Texto fornecido:
Em 2018, pelo menos 512 pessoas morreram nas estradas portuguesas. Pelo segundo ano consecutivo, o número de vítimas mortais aumentou, quebrando uma tendência com 30 anos.
É preciso recuar até 1996 para se encontrar dois anos seguidos com uma subida do número de mortes. O Governo diz estar preocupado, mas tarda em tirar do papel medidas como a redução da velocidade nas localidades, as inspeções obrigatórias para motociclos ou o controlo do uso de telemóveis ao volante.
Estas e outras medidas de redução da sinistralidade foram anunciadas há quase um ano, após a reunião da Comissão Interministerial para a Segurança Rodoviária, criada com o Plano Estratégico Nacional de Segurança Rodoviária, o PENSE 2020. Hoje, pouco se avançou, deixando cada vez mais longínqua a meta prevista no plano: chegar a 2020 com 399 mortes nos 30 dias após o acidente. Em 2017, neste prazo de 30 dias, morreram 602 pessoas.
Para continuar a cortar nas mortes na estrada, seriam necessárias medidas de muito curto prazo, concordam José Miguel Trigoso, da Prevenção Rodoviária Portuguesa, e João Queiroz, da Estrada Mais Segura. "Temos tido planos e estratégias, mas a passagem do papel para realidade é uma parte do problema", diz João Queiroz, assegurando que é "baixíssima" a taxa de cumprimento da Estratégia Nacional de Segurança Rodoviária, em vigor até 2015.

Dados extraídos:
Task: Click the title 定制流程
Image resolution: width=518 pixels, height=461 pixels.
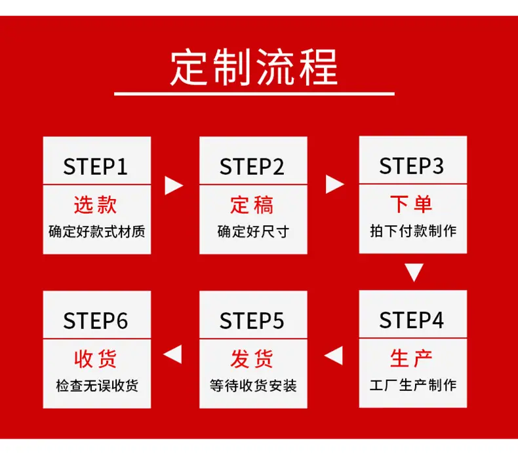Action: click(254, 67)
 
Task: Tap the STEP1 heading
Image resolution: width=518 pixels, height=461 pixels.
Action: click(96, 166)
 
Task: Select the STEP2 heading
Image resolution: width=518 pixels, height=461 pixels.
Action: click(252, 166)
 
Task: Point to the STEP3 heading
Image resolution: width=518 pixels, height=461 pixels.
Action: click(411, 166)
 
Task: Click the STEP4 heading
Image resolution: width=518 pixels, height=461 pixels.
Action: click(411, 320)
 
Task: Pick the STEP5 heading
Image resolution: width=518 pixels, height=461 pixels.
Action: click(252, 321)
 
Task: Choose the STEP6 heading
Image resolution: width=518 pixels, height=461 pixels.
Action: click(96, 321)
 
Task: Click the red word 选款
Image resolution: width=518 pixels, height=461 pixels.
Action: click(96, 204)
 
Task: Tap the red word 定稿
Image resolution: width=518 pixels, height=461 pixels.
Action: click(252, 204)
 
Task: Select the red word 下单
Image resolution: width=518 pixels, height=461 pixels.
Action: click(411, 204)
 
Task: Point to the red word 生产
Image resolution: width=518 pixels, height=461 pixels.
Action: click(411, 358)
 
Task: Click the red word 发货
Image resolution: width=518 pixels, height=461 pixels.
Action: click(252, 359)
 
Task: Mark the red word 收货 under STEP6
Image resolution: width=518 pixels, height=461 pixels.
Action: click(96, 359)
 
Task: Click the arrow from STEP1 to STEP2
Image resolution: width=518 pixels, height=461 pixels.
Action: click(174, 185)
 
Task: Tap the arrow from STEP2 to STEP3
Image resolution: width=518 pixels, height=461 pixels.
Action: click(334, 184)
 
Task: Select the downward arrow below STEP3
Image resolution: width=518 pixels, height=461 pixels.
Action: click(414, 272)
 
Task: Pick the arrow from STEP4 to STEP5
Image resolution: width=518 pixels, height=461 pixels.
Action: click(333, 356)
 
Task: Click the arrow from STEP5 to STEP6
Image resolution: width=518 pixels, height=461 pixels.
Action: click(172, 354)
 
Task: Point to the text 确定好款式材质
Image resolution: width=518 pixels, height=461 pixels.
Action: click(97, 231)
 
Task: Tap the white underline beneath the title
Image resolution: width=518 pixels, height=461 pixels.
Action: click(254, 94)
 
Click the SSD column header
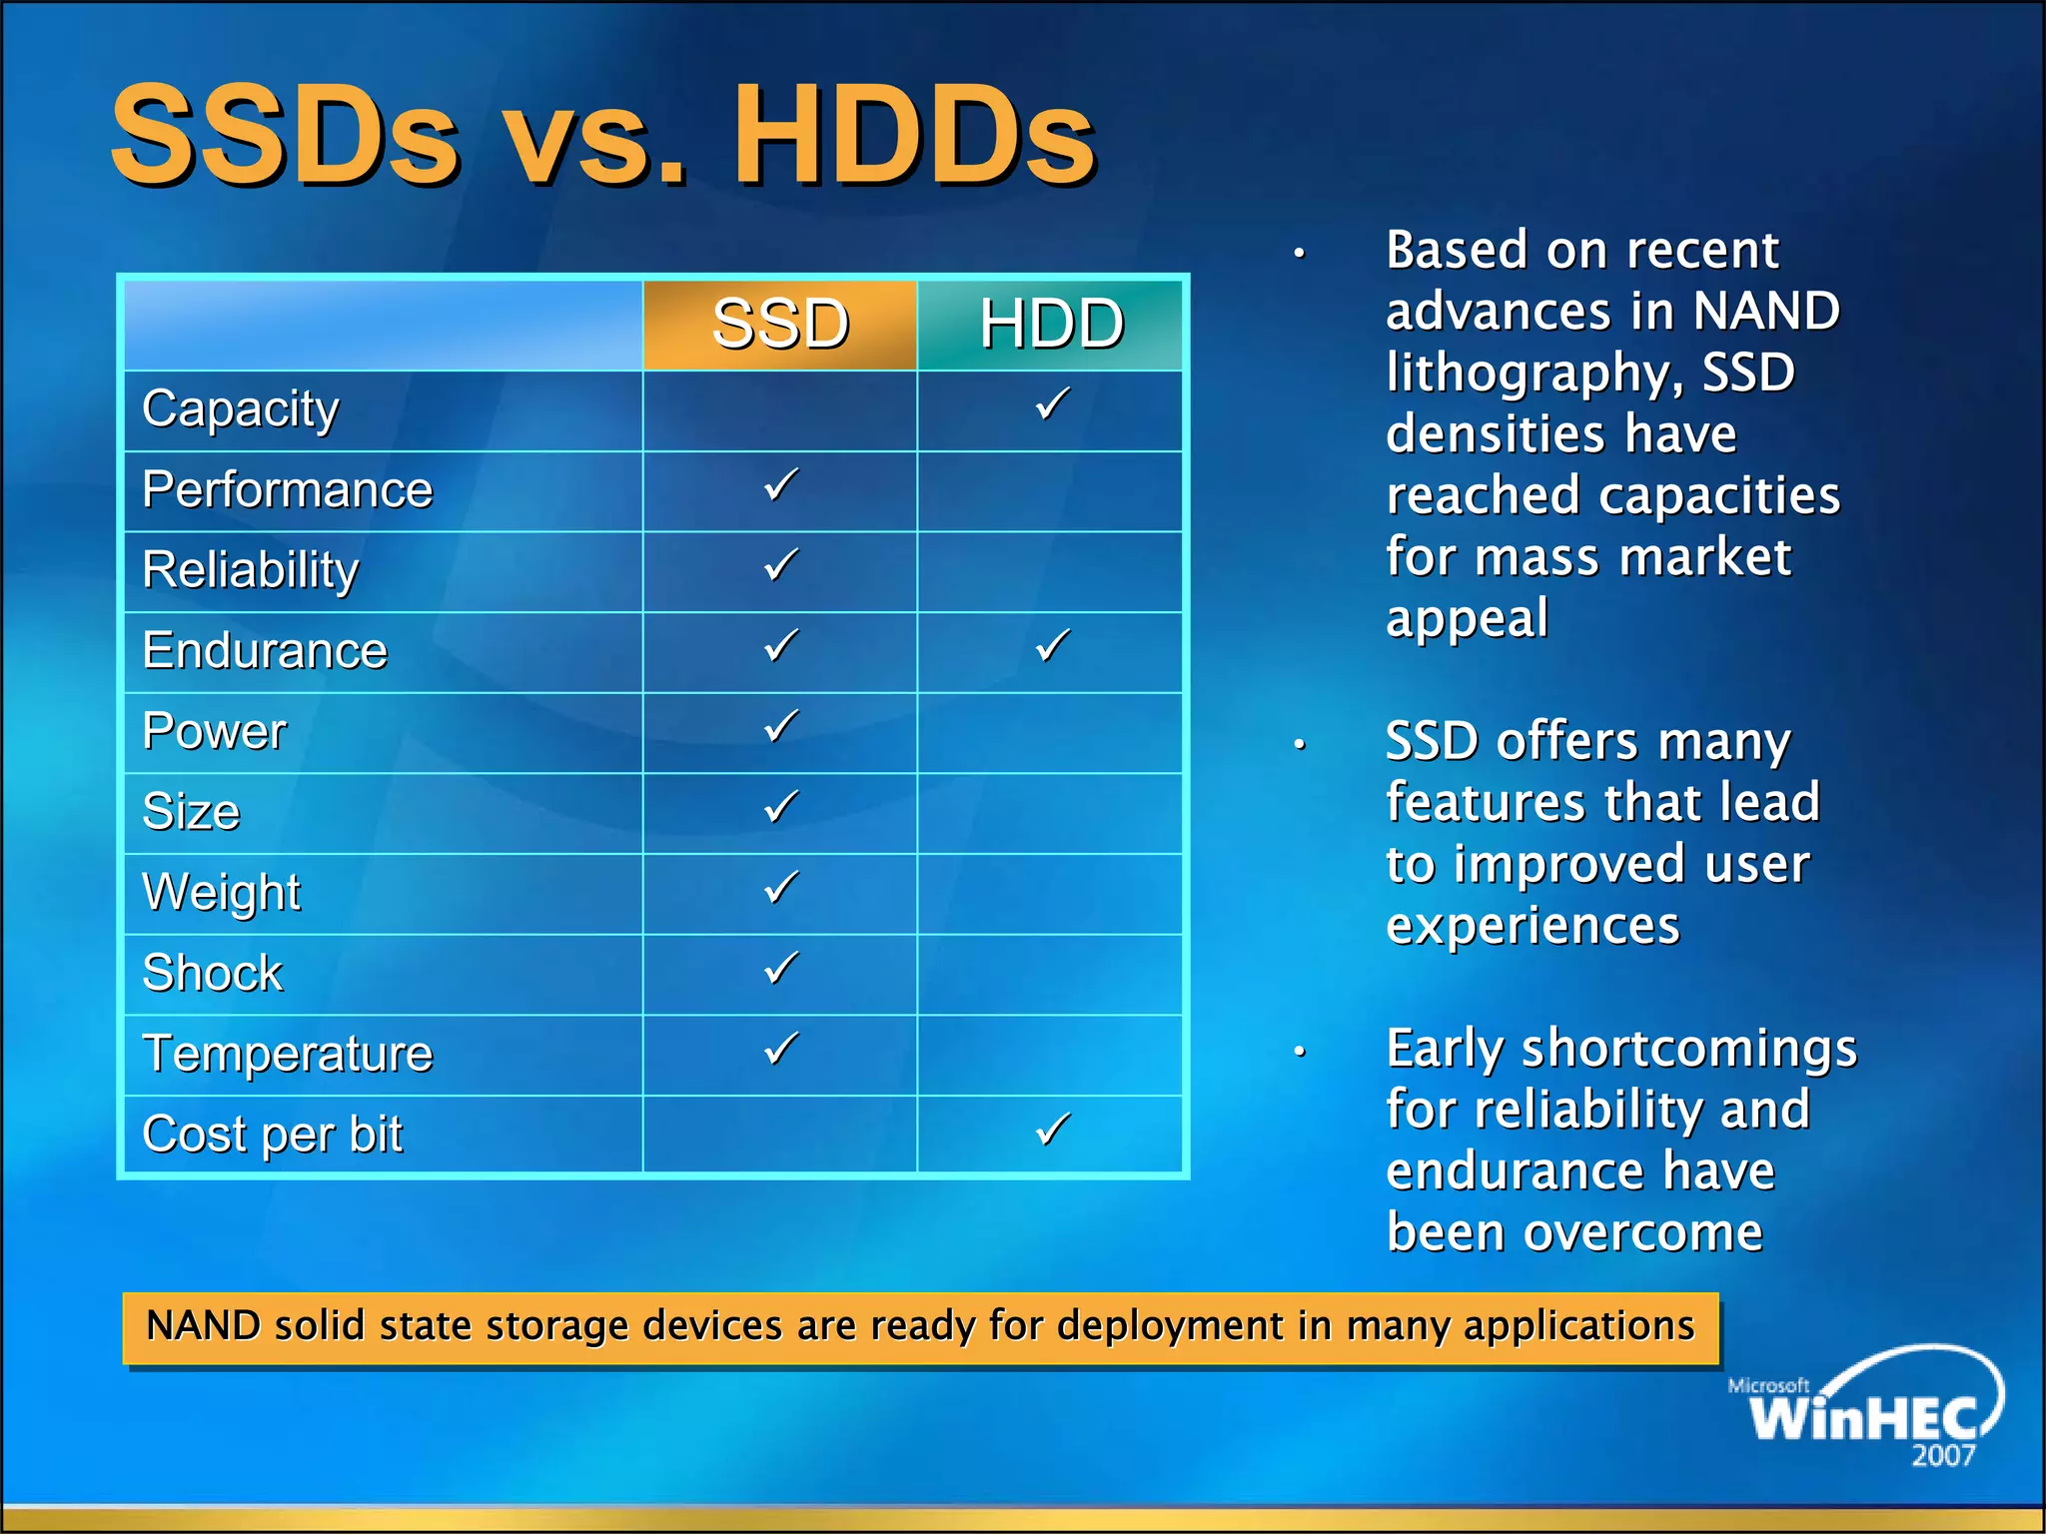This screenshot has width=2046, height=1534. pyautogui.click(x=780, y=325)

Objetivo da tarefa:
Repete na íntegra, sem qualquer alteração, o texto sobre as mortes nas estradas portuguesas.

Resposta completa:
Em 2018, pelo menos 512 pessoas morreram nas estradas portuguesas. Pelo segundo ano consecutivo, o número de vítimas mortais aumentou, quebrando uma tendência com 30 anos.
É preciso recuar até 1996 para se encontrar dois anos seguidos com uma subida do número de mortes. O Governo diz estar preocupado, mas tarda em tirar do papel medidas como a redução da velocidade nas localidades, as inspeções obrigatórias para motociclos ou o controlo do uso de telemóveis ao volante.
Estas e outras medidas de redução da sinistralidade foram anunciadas há quase um ano, após a reunião da Comissão Interministerial para a Segurança Rodoviária, criada com o Plano Estratégico Nacional de Segurança Rodoviária, o PENSE 2020. Hoje, pouco se avançou, deixando cada vez mais longínqua a meta prevista no plano: chegar a 2020 com 399 mortes nos 30 dias após o acidente. Em 2017, neste prazo de 30 dias, morreram 602 pessoas.
Para continuar a cortar nas mortes na estrada, seriam necessárias medidas de muito curto prazo, concordam José Miguel Trigoso, da Prevenção Rodoviária Portuguesa, e João Queiroz, da Estrada Mais Segura. "Temos tido planos e estratégias, mas a passagem do papel para realidade é uma parte do problema", diz João Queiroz, assegurando que é "baixíssima" a taxa de cumprimento da Estratégia Nacional de Segurança Rodoviária, em vigor até 2015.